If you want to understand Identity Politics, then it is best to go to the source of Black feminist group named The Combahee River Collective and how they defined it in their 1977 manifesto

This focusing upon our own oppression is embodied in the concept of identity politics. We believe that the most profound and potentially most radical politics come directly out of our own identity, as opposed to working to end somebody else’s oppression. In the case of Black women this is a particularly repugnant, dangerous, threatening, and therefore revolutionary concept because it is obvious from looking at all the political movements that have preceded us that anyone is more worthy of liberation than ourselves.

This is the true birthplace of the concept of intersectionality, The Combahee River Collective was a group of black women many of them were lesbians. They connected their identity to oppression, and posited that until the least privileged are free (black, queer women), nobody is free. Of course the identity politics in this sense is abhorrent as it automatically assigns value judgement to immutable characteristics such as sex, race etc. The way to get around this is to introduce systemic thinking. You are a man and even if you do not directly and consciously engage in oppression, you nevertheless have access to male privilege and you implicitly and unwittingly perpetuate the system of power - The Patriarchy (or White Supremacy or Capitalism etc.) - that oppresses people. You will never be able to tap into the lived experience of oppressed people, you will always lack this way of knowing, but you can be an ally and center these marginalized identities whenever possible. To center here it means literally, they imagine identities being on the margin of the circle while privileged people are in the center. Marginalized people have better view of the situation having the outside view, you have to shrink the circle and introduce margins into the conversation. You will see these concept in DEI training explaining it all to you. As Di Angelo says:

This work [anti-racism in this case] requires courage and commitment to a lifelong process.

It is lifelong work until patriarchy/capitalism/white supremacy/whatever is dismantled completely. But before then you have to give power to the marginalized so that the society can reorient itself in right direction under their expert guidance to dismantle oppression. Once that goal is achieved, the marginalized will abolish themselves as they will no longer need the power and we all end up in utopia.

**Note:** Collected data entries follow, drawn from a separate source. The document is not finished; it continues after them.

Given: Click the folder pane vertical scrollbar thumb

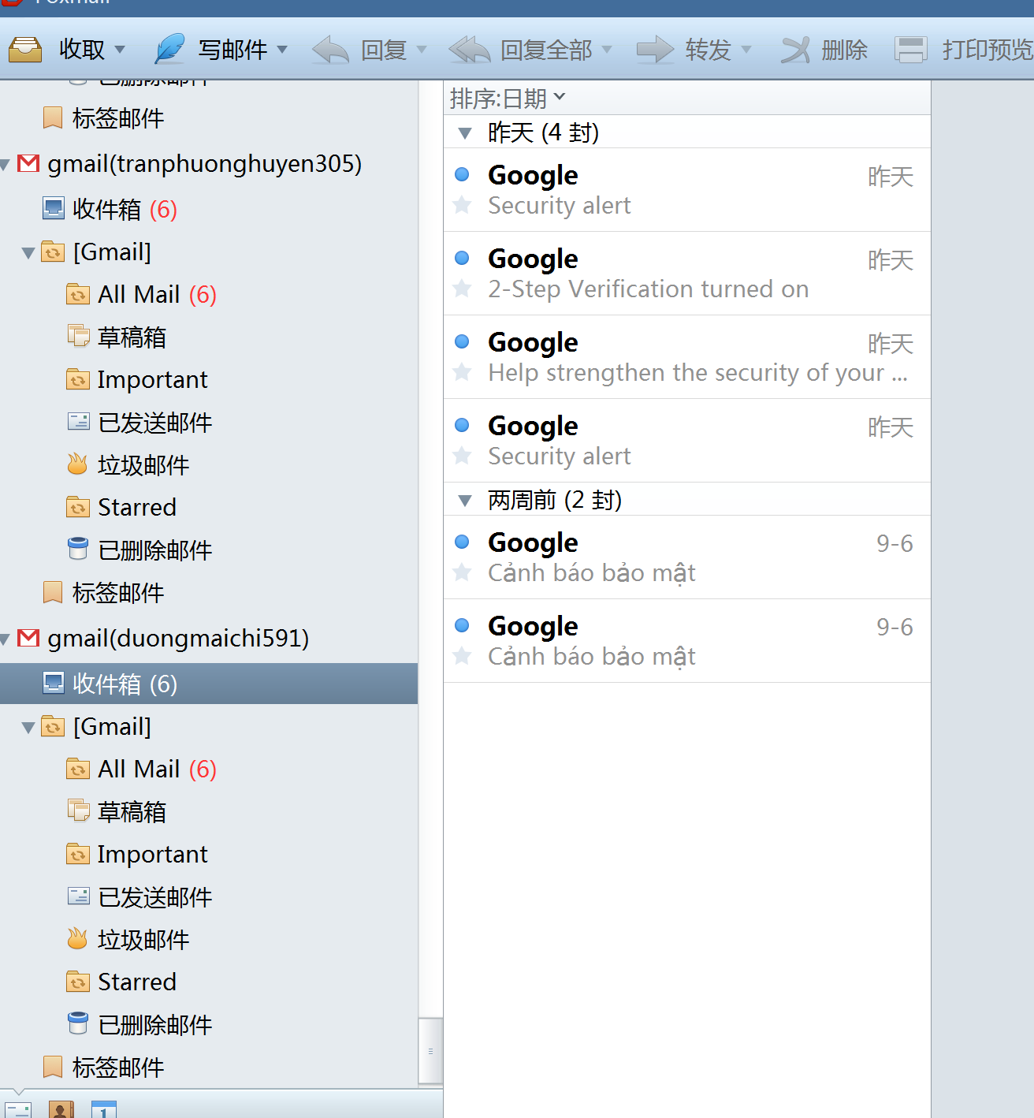Looking at the screenshot, I should coord(430,1051).
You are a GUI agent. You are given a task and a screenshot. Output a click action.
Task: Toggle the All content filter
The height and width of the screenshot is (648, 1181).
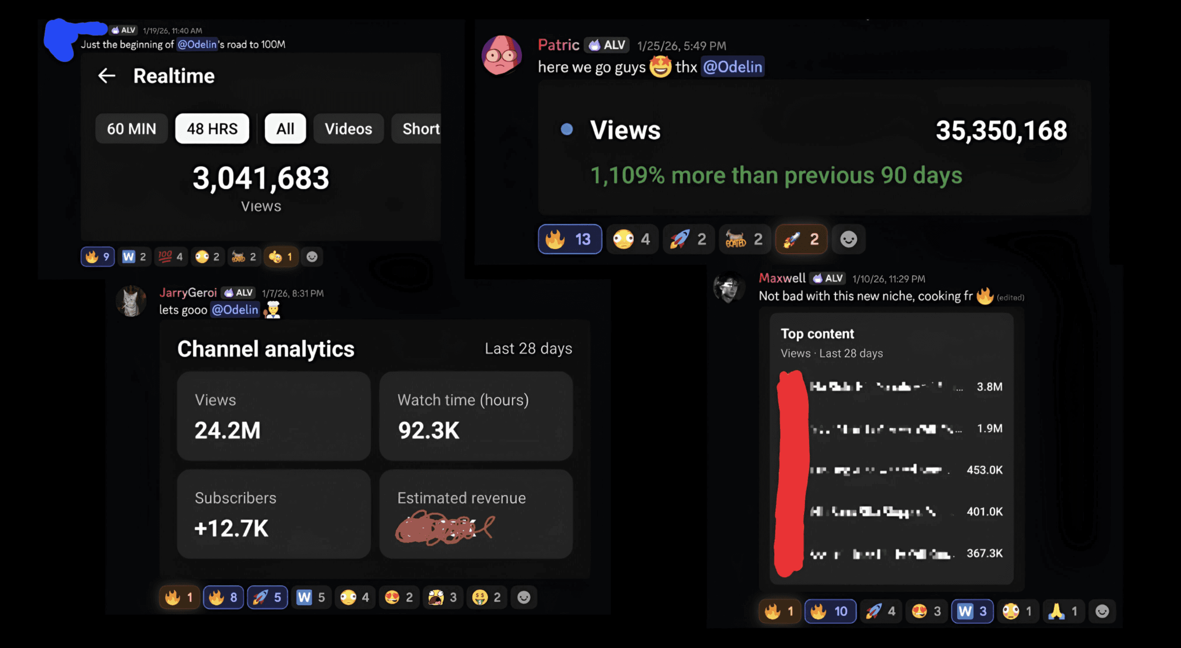285,129
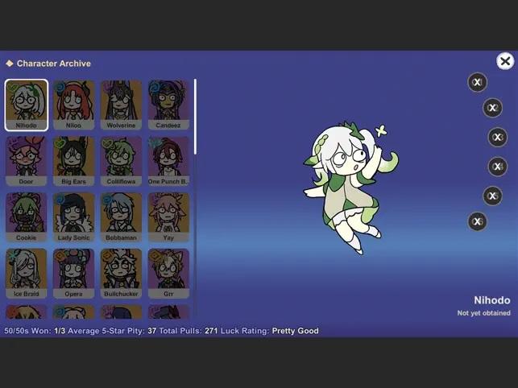Viewport: 518px width, 388px height.
Task: Select the Door character card
Action: pyautogui.click(x=27, y=160)
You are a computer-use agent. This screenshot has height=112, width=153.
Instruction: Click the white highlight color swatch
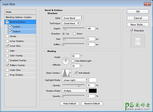(93, 80)
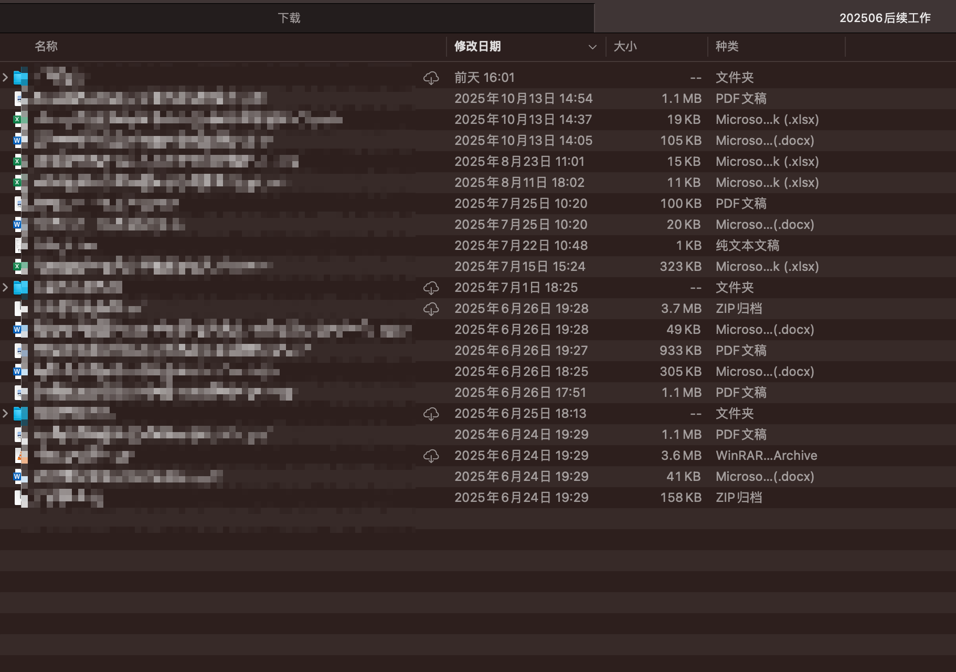Expand the folder modified 前天 16:01
This screenshot has width=956, height=672.
(x=5, y=78)
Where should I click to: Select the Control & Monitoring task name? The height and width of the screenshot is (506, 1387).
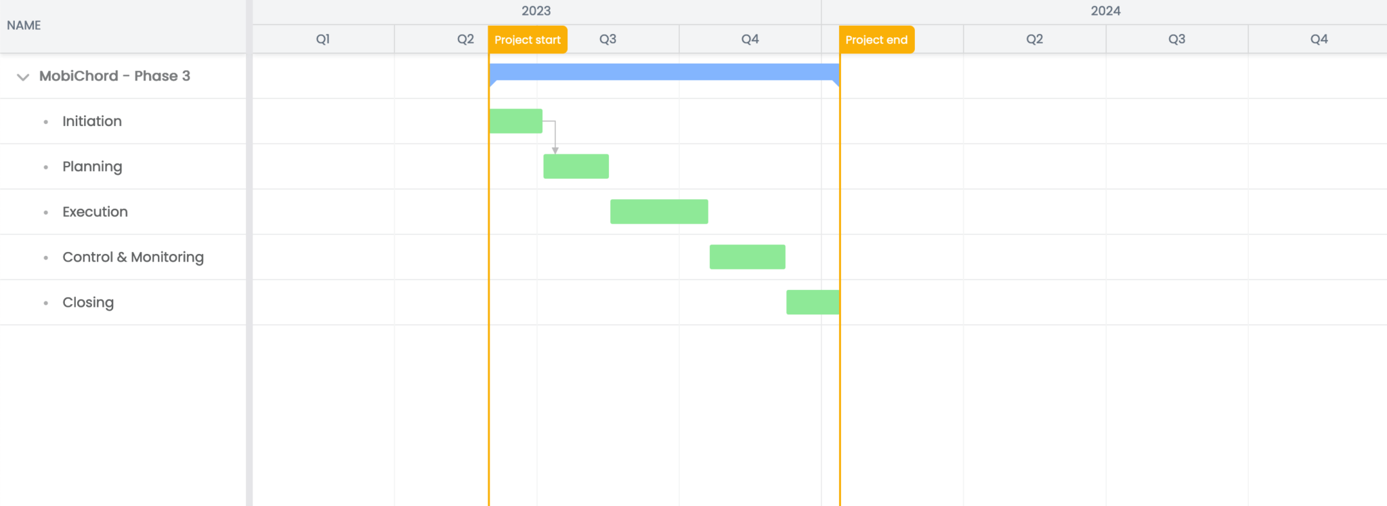pos(133,257)
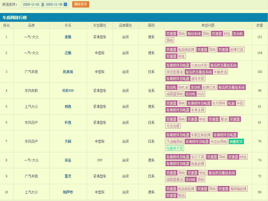This screenshot has height=201, width=268.
Task: Open the 标致408 car series link
Action: 68,90
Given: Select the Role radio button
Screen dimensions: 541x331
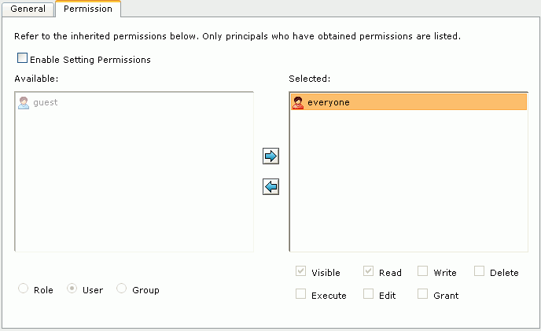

That is the one minute summary of generalized dialectical conspiracy theory, their weltanschaung and ideas behind that worldview. It really is quite simple if you look at it. For sure at least in the way to identify who is the victim and who is to blame for everything as with many other conspiracy theories. Similarly to those there is also a huge rabbit hole to lose yourself for a lifetime, but the general gist stays the same despite complicated sounding jargon and the rest of it.